0

I have a dataset of many UK addresses that I would need to parse and for each address, output different (acceptable) variants of the address.

Firstly, I'm trying to find out if I can reduce the problem to a simpler way (maybe using an already available library)? If not available, I'm trying to find out a method of using different Python/R functions to parse each address input, and produce acceptable outputs.

For example:

(Actual address) Flat 24a Ardshiel Avenue, Drum Brae, Edinburgh EH4 7HP

Acceptable variants that the Python/R code should output:

*Flat24a Ardshiel Avenue, Drum Brae, Edinburgh EH4 7HP
*F24a Ardshiel Avenue, Drum Brae, Edinburgh EH4 7HP
*f24a Ardshiel Avenue, Drum Brae, Edinburgh EH4 7HP
*f24 a Ardshiel Avenue, Drum Brae, Edinburgh EH4 7HP

The following sets are also acceptable variant outputs 
(with postcodes written without space):

*Flat24a Ardshiel Avenue, Drum Brae, Edinburgh EH47HP
*F24a Ardshiel Avenue, Drum Brae, Edinburgh EH47HP
*f24a Ardshiel Avenue, Drum Brae, Edinburgh EH47HP
*f24 a Ardshiel Avenue, Drum Brae, Edinburgh EH47HP

Some other forms of address that needs to be parsed, allowing different variants to be identified:

161-163 Newhaven Road, Edinburgh EH6 4QA
49a Torphin Road, Edinburgh EH13 0PQ
23/27 Gylemuir Road, Edinburgh EH12 7UB

The code should be able to output different variants (maybe 5 or 6 different types) for every single address that's input for parsing. The focus should be given to the first two lines of the address (because this is where people usually shorten words/ simplify the address) - the rest of the address lines that indicate City/Town/County/Country (may need to be parsed only to provide lowercase possibilities).

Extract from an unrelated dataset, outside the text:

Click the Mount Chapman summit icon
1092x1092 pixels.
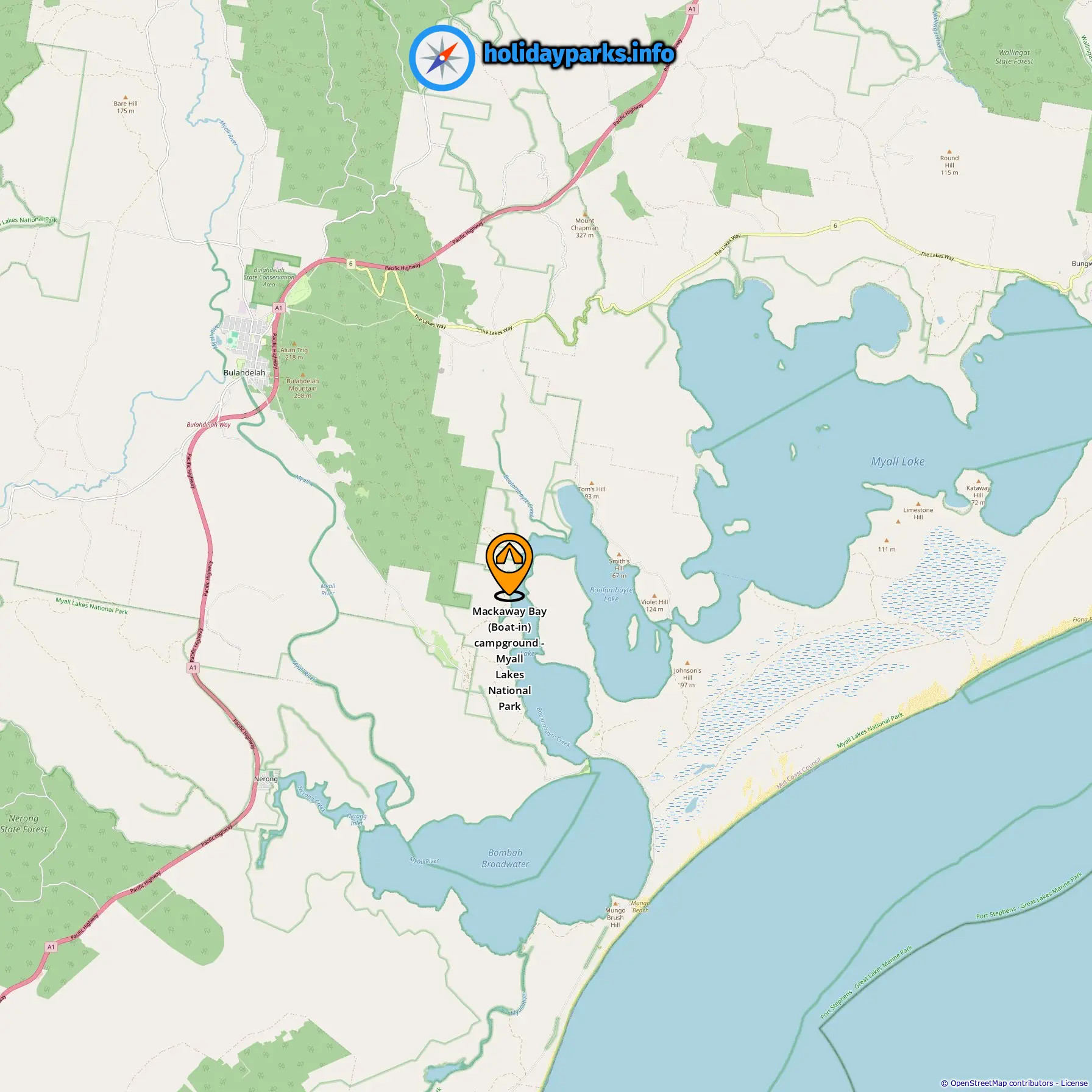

The structure and form of the address becomes more important because it should output "f24" as people may write f24 for Flat 24 and maybe even spaces in between. Is this possible with Python/R based on Regular expressions and does anyone have any sample that they've worked before ?

#

UPDATE: One simpler form of a use case that I could think of, is having a rule based parser. For example, every UK address is structured in a manner where there's a comma separating each line in the address. Hence, a rule can be applied, up until each comma comes to an end. After which, the next rule executes and processes the next line, until the comma comes to an end.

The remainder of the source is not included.